Requirement
Within the material, how many of the lines include the word "will"? State only that number.

Records
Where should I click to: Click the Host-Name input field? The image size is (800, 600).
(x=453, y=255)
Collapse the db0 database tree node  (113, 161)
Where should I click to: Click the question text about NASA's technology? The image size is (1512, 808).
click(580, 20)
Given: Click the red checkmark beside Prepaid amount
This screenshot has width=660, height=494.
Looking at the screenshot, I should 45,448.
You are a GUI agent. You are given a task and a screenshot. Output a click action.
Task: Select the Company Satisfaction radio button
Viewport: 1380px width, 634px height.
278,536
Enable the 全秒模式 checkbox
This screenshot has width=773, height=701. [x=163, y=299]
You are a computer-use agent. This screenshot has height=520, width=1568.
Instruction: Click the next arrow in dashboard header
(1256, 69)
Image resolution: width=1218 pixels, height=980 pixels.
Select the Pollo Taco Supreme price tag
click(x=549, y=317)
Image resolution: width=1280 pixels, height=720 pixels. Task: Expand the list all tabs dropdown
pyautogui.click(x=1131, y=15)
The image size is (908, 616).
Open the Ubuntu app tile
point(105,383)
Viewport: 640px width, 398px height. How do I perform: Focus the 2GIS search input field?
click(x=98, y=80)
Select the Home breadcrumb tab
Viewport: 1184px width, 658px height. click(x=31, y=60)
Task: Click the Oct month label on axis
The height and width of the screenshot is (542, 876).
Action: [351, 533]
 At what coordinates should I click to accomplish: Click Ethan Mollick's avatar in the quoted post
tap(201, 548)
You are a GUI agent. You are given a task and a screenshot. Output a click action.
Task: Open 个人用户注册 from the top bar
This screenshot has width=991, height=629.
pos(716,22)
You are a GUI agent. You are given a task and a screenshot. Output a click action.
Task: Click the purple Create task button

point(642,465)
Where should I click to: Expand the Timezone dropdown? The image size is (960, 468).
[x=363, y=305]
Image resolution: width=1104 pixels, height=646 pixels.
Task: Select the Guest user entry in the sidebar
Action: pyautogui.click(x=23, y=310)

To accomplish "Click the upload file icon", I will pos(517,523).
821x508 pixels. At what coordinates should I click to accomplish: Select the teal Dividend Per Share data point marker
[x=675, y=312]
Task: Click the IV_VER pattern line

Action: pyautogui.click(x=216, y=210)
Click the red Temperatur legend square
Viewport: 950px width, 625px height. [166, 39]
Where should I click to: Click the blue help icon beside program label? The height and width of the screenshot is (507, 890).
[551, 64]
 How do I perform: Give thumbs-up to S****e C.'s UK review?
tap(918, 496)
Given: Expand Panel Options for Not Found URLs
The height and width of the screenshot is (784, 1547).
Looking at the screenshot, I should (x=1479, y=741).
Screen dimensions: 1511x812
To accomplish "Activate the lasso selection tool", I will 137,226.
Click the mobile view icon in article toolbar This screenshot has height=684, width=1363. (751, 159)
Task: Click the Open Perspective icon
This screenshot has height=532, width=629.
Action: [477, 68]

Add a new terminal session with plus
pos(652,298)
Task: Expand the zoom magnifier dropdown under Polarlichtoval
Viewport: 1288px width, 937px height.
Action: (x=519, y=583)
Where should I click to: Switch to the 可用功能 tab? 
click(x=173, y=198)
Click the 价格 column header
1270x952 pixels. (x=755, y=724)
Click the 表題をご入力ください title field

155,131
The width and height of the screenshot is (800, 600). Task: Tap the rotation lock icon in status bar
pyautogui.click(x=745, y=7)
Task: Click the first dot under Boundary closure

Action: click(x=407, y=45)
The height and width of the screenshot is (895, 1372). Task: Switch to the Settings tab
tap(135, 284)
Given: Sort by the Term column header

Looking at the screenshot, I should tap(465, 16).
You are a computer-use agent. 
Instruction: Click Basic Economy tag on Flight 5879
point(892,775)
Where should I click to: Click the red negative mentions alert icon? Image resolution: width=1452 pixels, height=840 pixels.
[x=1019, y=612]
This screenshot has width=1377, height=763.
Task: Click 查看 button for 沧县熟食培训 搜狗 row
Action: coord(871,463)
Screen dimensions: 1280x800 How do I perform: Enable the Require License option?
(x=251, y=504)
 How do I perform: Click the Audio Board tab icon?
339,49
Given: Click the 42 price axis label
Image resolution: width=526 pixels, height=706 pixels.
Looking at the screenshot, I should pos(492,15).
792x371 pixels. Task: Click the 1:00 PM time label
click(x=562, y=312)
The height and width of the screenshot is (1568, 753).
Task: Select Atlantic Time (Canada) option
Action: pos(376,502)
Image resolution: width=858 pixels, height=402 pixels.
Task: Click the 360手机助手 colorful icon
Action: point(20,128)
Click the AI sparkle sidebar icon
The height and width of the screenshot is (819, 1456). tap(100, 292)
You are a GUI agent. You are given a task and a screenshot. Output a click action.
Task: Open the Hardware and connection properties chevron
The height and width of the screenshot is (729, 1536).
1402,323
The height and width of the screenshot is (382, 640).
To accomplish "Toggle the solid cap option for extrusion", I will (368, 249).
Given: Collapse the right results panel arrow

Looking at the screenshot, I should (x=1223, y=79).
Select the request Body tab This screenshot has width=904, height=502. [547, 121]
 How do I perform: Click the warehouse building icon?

Task answer
3